The dental center uses a combination of funding sources to provide services to patients on Medicaid, those who have private insurance, and those who are uninsured.
Marquesa Barden, 32, a medical technologist whose dental insurance coverage does not extend to other family members, said she takes her three children to the Wake dental center for regular check ups.
"The dentist brought up the need for the sealants, and I thought it was a good idea," Barden said. "I don't want my kids to get toothaches. I want them to be able to smile."
Allen said parent education is a big factor in ensuring children get the dental care they need. Some families shy away from dental care due to fear or concerns about cost.
"If we can protect their teeth with sealants, we can prevent cavities, and they can learn better and eat better," Allen said. "And it helps them feel good about themselves."
Dr. Gary Kushner, director of Mecklenburg County Health Department's dental program for children, said the low score for North Carolina is undeserved.
"You can tell a story with statistics," he said, "but I don't think it's a fair assessment of what North Carolina does for its children.It makes us seem like we're just sitting there looking out the window doing nothing."
Since 1996, he said, the proportion of N.C. fifth-graders who have been treated with sealants rose from 28 percent to 44 percent. That was short of the 50 percent goal in the Healthy People 2010 plan, but "I think that's pretty good," Kushner said.
He is one of three dentists at the health department's dental clinic, inside Carolinas Medical Center-Biddle Point on Rozzelles Ferry Road. It's open to anyone age 6 months to 15 years. Most patients are on Medicaid, but there is also a sliding fee scale based on income.
Although there is no school-based sealant program in Mecklenburg, Kushner said four public health dental hygienists go into the schools for screening and education.
Screenings show Mecklenburg, the largest county in the state, has the "lowest percent of untreated dental decay" among kindergarteners in the state, Kushner said. During the 2009-10 school year, 9,450 Mecklenburg kindergarteners -- 88 percent of the total -- were screened, and 9 percent were found to have untreated tooth decay. That compares to 25 percent to 30 percent in other counties, Kushner said.
"That does not mean that there is not a dental decay problem," he said. Part of the problem is that not enough parents are taught how to take care of their young children's teeth.

PROVIDED INFORMATION:

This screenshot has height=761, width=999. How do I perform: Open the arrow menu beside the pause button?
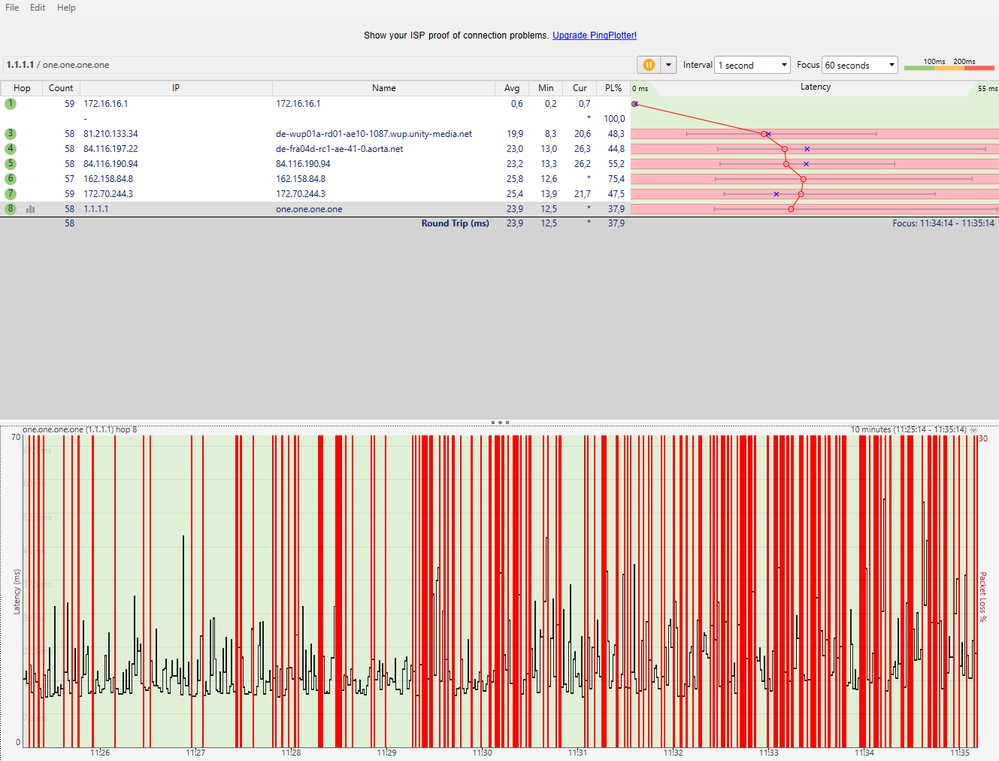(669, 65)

* * *

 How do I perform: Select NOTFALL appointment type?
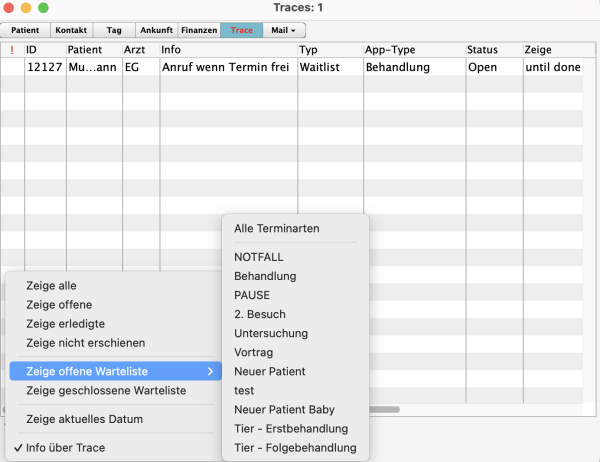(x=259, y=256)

REQUIRED WORK:
1. For each statement, answer yes or no according to the article on children's dental care, and quote the words of the article that decide it: (a) The health department's dental clinic takes patients from 6 months to 15 years old. (b) Mecklenburg has a school-based sealant program. (c) The share of N.C. fifth-graders treated with sealants reached the Healthy People 2010 goal.
2. Summarize the article on children's dental care in two sentences.
The lines have nothing to do with the text.

SOLVED TASKS:
1.
(a) Yes: "It's open to anyone age 6 months to 15 years."
(b) No: "there is no school-based sealant program in Mecklenburg"
(c) No: "That was short of the 50 percent goal in the Healthy People 2010 plan"

2. Dental centers serve children on Medicaid, with private insurance, or uninsured, and those quoted stress sealants and parent education to prevent cavities. Dr. Gary Kushner calls North Carolina's low score undeserved, citing the rise in fifth-graders treated with sealants from 28 to 44 percent and Mecklenburg's low rate of untreated decay among kindergarteners, though he says a decay problem remains.